Strongest Typhoon To Hit Shanghai Since 1949 Shuts Down Megacity
Tens of millions of people in Shanghai and across China's densely populated east coast hunkered indoors Monday as the strongest typhoon to hit since 1949 swept in, downing trees and disrupting transport across the region.
Typhoon Bebinca -- the fiercest storm to hit the megacity since Gloria 75 years ago -- landed early Monday morning in the eastern coastal area, with wind speeds of around 150 kilometers (95 miles) per hour, state media said.
Many businesses were already closed for the Mid-Autumn Festival public holiday, and the city's 25 million residents have been advised to avoid leaving their homes.
The municipal news service said the typhoon had caused "significant damage across the city", felling over 1,800 trees and leaving 30,000 households without electricity.
It said 414,000 people across the city had been evacuated to safer locations, and tens of thousands of emergency personnel were on hand to be deployed when necessary.
An uprooted tree completely blocked one road in the city centre, an AFP reporter saw.
Elsewhere, emergency workers in orange jumpsuits worked to clear fallen debris from a soaked shopping street home to a number of international brands.
Xiong Zhuowu, a doctor and resident of the northern Baoshan district, posted a video of a real estate agent's sign being ripped away onto a roof in his compound.
"I feel quite nervous today, I'm constantly checking what the situation is out the window," Xiong told AFP.
"The property management found some trees with loose roots downstairs and immediately called me to move my car to prevent the tree hitting it if it fell."
A government livefeed from Baoshan showed ferocious winds ripping through a line of trees on the riverbank.
Despite the violent downpours and sudden gusts of wind, some were still braving the weather to go about errands.
Resident Wu Yun said she had ventured outside because she had to sort something out at her sales job.
"I think it's okay, because I also saw a lot of typhoons in the south, so I think Shanghai is okay (compared to them)," she told AFP as she struggled to open her umbrella against the wind.
Branches and fallen bikes littered the road in the city's former French Concession, as delivery workers and clean-up crews persevered against the driving rain.
All flights at Shanghai's two main airports are grounded, and ferry services and some trains have been suspended.
Highways were closed at 1 am local time, and a 40 kilometre (25 mile) per hour speed limit is in place on roads inside the city.
At rush hour, live video feeds showed Shanghai's normally jammed roads almost empty of traffic, and its famed skyline obscured by thick fog.
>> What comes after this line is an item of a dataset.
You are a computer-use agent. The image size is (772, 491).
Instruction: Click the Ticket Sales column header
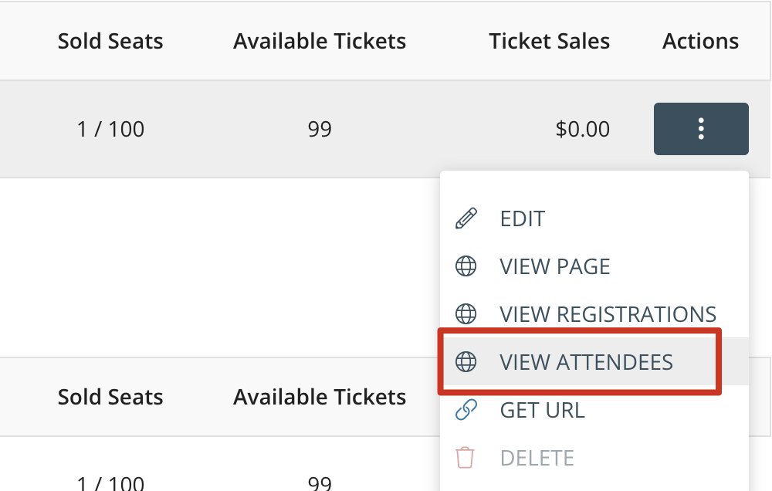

Some 9,000 residents were evacuated from Chongming District, an island at the mouth of the Yangtze River, authorities said.
CCTV broadcast footage of a reporter by the coast in neighbouring Zhejiang province, where waves pounded the craggy coastline under leaden skies.
"If I step out (into the storm), I can barely speak," the reporter said.
"You can see that the surface of the sea is just wave after wave, each higher than the last."
Another typhoon, Yagi, killed at least four people and injured 95 when it passed through China's southern Hainan island this month, according to national weather authorities.
Bebinca has also passed through Japan and the central and southern Philippines, where falling trees killed six people.
China is the world's biggest emitter of the greenhouse gases that scientists say are driving climate change and making extreme weather more frequent and intense.